David Weinberger points out in "scary google"that google knows more than you think:
1. Go to google.com 2. Type in your phone number, in quotation marks 3. When it finds your name and address, click on "Maps" 4. You are here.
Meanwhile, what happens when you look at the collective mind of the surfers around you? Rob Flickenger writes in O'ReillyNet about "Tapping the alpha geek noosphere with EtherPEG".
It never ceases to amaze me how willing people are to believe things that are frightening--and how skeptical they are about things that are good.

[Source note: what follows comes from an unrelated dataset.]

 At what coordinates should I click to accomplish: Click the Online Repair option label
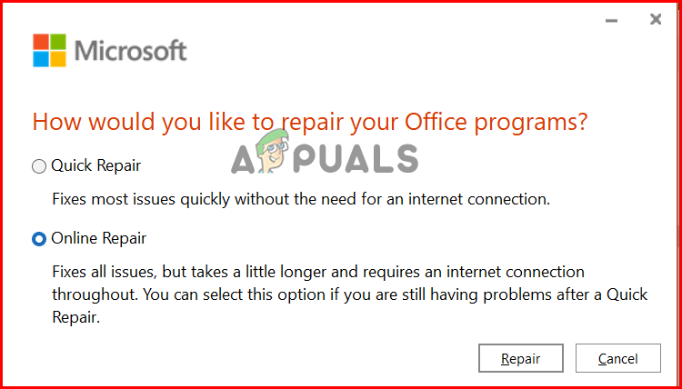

Case in point. I really enjoy Joi Ito's weblog, but he recently posted a link to the fear-mongering "Aspartame is poison" site. This site tosses around plenty of frightening numbers associated with the risks of ingesting aspartame...but none of them are from reputable, peer-reviewed sources. So I searched on aspartame in PubMed, and found at least two articles from peer-reviewed medical journals that refute this.
So why is it that we're so much more inclined to believe the bad than the good? Self-preservation, because we're less likely to be disappointed? Odds, because we've had more bad experiences than good? Or something else? I don't see this in my kids nearly as much as I do in adults--they're generally skeptical of threats ("mom's probably wrong...that steam doesn't look hot enough to burn me"), but optimistic about positive outcomes.
In his comment on my "balancing acts" post, Joi Ito suggested that I read Ten Tips on Writing the Living Web, so I did.
Yum.
I love the term "the living web." I remember back in '93 when the web was being born, and it felt so new and changeable and full of promise. Commercialization and professionalization of the web has changed that...but blogs seem to be bringing that sense of wonder back.
Clearly, I need to find a way to begin integrating the concept of the living web into my teaching. I'm tired of teaching web development as a mechanical task, rather than a creative endeavour. And perhaps the key to getting them to write better is in fact to get them to write more often, and more quickly, with less riding on each word that they provide.